● **TASK REQUIREMENTS**: In full and without deviation, write out the entries that follow.

[Collected data]
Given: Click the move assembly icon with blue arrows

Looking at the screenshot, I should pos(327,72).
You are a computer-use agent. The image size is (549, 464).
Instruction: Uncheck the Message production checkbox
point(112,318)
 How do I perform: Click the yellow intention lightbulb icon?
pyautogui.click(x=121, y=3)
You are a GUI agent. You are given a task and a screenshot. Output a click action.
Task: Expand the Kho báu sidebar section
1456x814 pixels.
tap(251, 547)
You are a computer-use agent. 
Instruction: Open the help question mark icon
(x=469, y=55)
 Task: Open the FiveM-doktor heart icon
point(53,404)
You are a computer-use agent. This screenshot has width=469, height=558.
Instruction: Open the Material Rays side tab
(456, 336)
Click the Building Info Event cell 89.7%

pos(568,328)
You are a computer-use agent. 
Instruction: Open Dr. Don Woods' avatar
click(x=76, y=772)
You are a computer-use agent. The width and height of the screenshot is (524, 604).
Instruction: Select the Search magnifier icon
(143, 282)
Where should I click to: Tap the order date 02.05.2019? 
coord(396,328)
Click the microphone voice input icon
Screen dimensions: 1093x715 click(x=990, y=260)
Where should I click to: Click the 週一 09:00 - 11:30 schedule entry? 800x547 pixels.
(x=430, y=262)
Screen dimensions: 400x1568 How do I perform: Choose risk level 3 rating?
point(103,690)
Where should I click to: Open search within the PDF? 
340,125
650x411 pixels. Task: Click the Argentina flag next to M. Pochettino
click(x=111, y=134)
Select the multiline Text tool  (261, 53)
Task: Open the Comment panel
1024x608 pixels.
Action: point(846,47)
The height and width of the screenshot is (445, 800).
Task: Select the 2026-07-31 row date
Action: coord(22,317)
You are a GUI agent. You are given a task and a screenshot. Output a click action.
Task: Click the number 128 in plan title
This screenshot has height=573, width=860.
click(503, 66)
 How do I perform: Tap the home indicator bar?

● **ANSWER**:
Given: Click the move assembly icon with blue arrows

Looking at the screenshot, I should pos(327,72).
You are a computer-use agent. The image size is (549, 464).
Instruction: Uncheck the Message production checkbox
point(112,318)
 How do I perform: Click the yellow intention lightbulb icon?
pyautogui.click(x=121, y=3)
You are a GUI agent. You are given a task and a screenshot. Output a click action.
Task: Expand the Kho báu sidebar section
1456x814 pixels.
tap(251, 547)
You are a computer-use agent. 
Instruction: Open the help question mark icon
(x=469, y=55)
 Task: Open the FiveM-doktor heart icon
point(53,404)
You are a computer-use agent. This screenshot has width=469, height=558.
Instruction: Open the Material Rays side tab
(456, 336)
Click the Building Info Event cell 89.7%

pos(568,328)
You are a computer-use agent. 
Instruction: Open Dr. Don Woods' avatar
click(x=76, y=772)
You are a computer-use agent. The width and height of the screenshot is (524, 604).
Instruction: Select the Search magnifier icon
(143, 282)
Where should I click to: Tap the order date 02.05.2019? 
coord(396,328)
Click the microphone voice input icon
Screen dimensions: 1093x715 click(x=990, y=260)
Where should I click to: Click the 週一 09:00 - 11:30 schedule entry? 800x547 pixels.
(x=430, y=262)
Screen dimensions: 400x1568 How do I perform: Choose risk level 3 rating?
point(103,690)
Where should I click to: Open search within the PDF? 
340,125
650x411 pixels. Task: Click the Argentina flag next to M. Pochettino
click(x=111, y=134)
Select the multiline Text tool  (261, 53)
Task: Open the Comment panel
1024x608 pixels.
Action: point(846,47)
The height and width of the screenshot is (445, 800).
Task: Select the 2026-07-31 row date
Action: coord(22,317)
You are a GUI agent. You are given a task and a screenshot. Output a click action.
Task: Click the number 128 in plan title
This screenshot has height=573, width=860.
click(503, 66)
 How do I perform: Tap the home indicator bar?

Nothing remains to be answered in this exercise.